I don't envy guys when it comes to the dilemma of paying on a date. Women are complex creatures and whilst some would be mortified at the idea of splitting a bill down the middle others take great offence to the suggestion that they would be paid for or 'treated' to coin a less suggestive phrase, believing that, in a modern society when women expect equal rights, a man insisting on paying for a date is both undermining and sexist - damned if they do, damned if they don't.
Myself? I like a man to pay for dinner on a first date - and I'd be disappointed if he didn't. In fact, short of him being a first year university student who I'd taken a sudden shine to, I would go as far as to say it's unlikely I'd see him again if he didn't.
For me it is less about the money - whether it be a few pints in the local or a slap up meal in a Michelin star restaurant - and more about the gesture.
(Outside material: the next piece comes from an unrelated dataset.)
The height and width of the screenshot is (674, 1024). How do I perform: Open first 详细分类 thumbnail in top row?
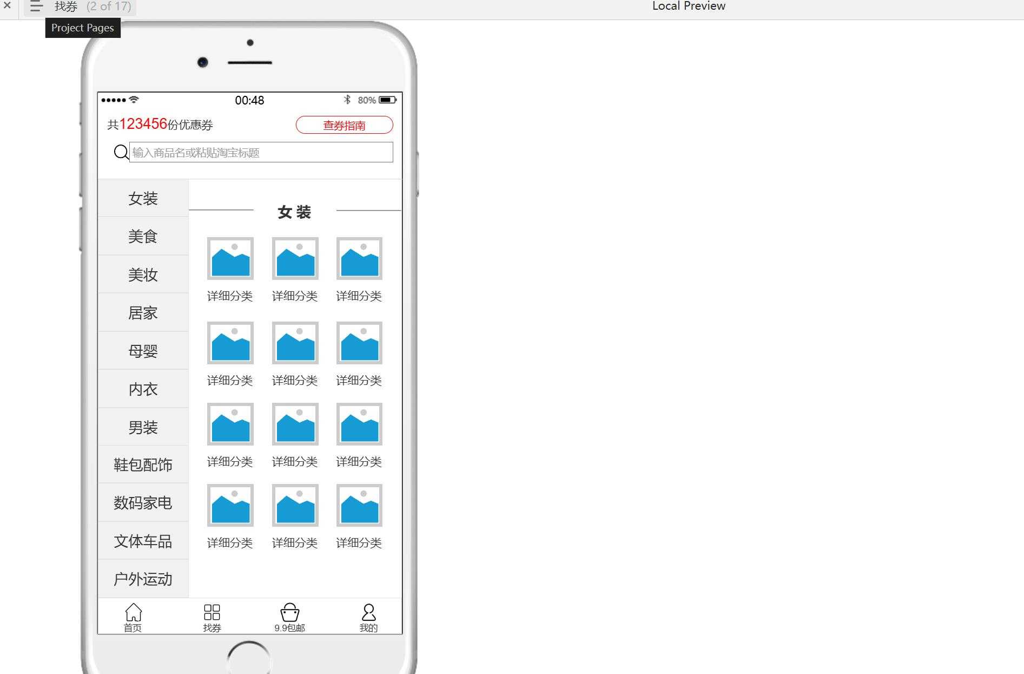click(x=230, y=259)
It says to me that he is a gentleman, that he values my time and my company.
It is one thing for a man to accept the offer of going dutch after dinner however when a man presumes that the first date bill will be split, (emphasis on first date) it says to me that he is either not that into me and has no intention of seeing me again or that he isn't generous - in spirit as much as in wallet.
Why does everything have to have a negative spin? A man paying on a first date doesn't mean he thinks all women belong barefoot and pregnant in the kitchen, it's just a way of demonstrating he is capable of understanding the social etiquette of dating, that he has manners and is making an effort to impress you - qualities women look for in a man and attributes related more to human nature than equality. We can balance the pay divide or ban cat-calling by passing a law we can't remove manners and the instinctive desire to provide from a man's inherent DNA - and why should we want to?
Thats not to say a woman can't offer - women shouldn't expect it and should at least gesture for their purse. For a woman to not offer is as much a turn off as a guy pulling out a calculator mid-dessert.
Is it any wonder a first date bill is a financial conundrum that we are all in such a spin over.
'But she asked me out!' What are you twelve? You're on a date with a girl you like, it's a round of drinks not a five star cruise to Barbados. Pick the bill up and stop being so cheap.
I've heard men say they didn't want to offend their date by offering to pay. I don't buy that, when it comes to going dutch it's not hard to know if your date's in or not.
Manners and generosity are positive character traits not political statements. I'd be no more insulted by a man insisting on picking up the bill on a first date as I would him opening a door, holding an umbrella or insisting he hailed me a cab home after an evening out.
This doesn't make me the weaker sex or anti-equality, it means I welcome good manners, *ducks for cover* like to be treated like a lady from time to time and want my date to bring charm, manners and generosity to the table not a pocket size calculator.